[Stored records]
====
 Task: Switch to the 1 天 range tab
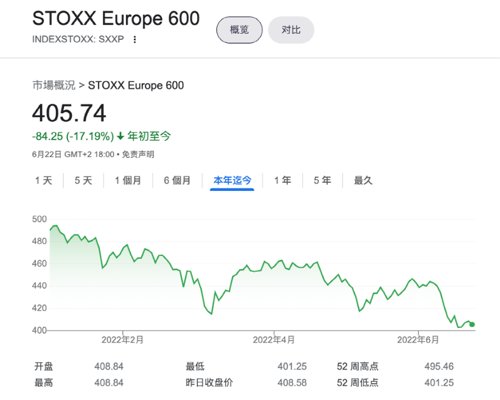pos(44,180)
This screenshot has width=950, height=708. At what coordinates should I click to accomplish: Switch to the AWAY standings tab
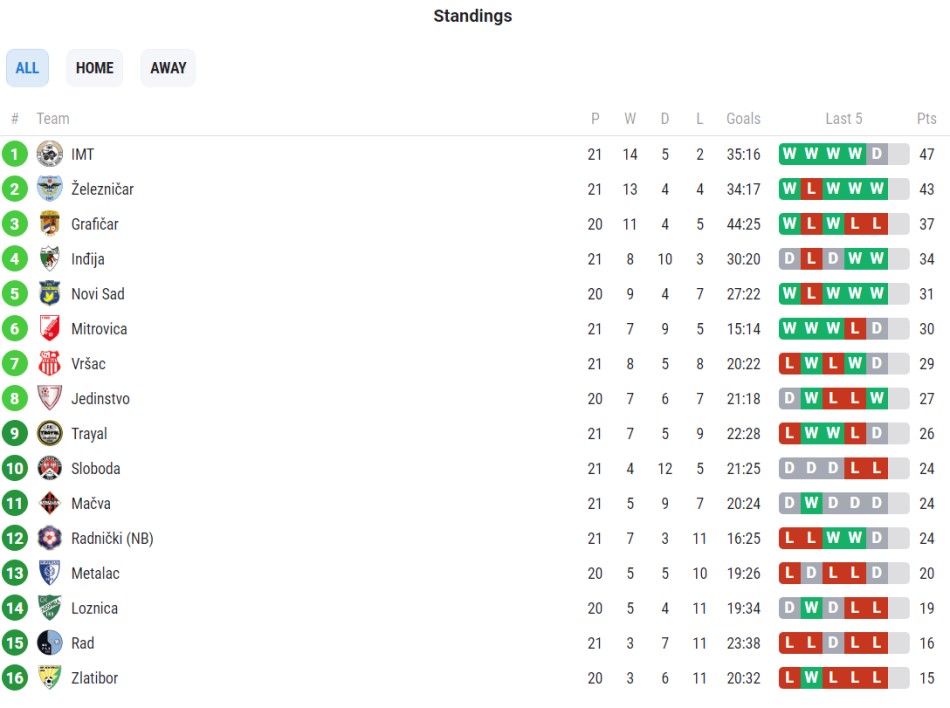(168, 68)
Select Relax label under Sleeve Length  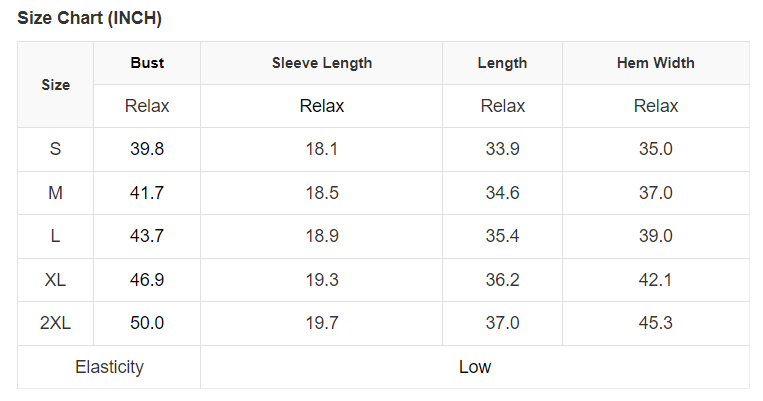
====
• _HOW TO COMPLETE THIS TASK_: Set down the records again verbatim, with no pictures.

• _COMPLETED EXERCISE_:
 Task: Switch to the 1 天 range tab
pos(44,180)
This screenshot has width=950, height=708. At what coordinates should I click to accomplish: Switch to the AWAY standings tab
(168, 68)
Select Relax label under Sleeve Length  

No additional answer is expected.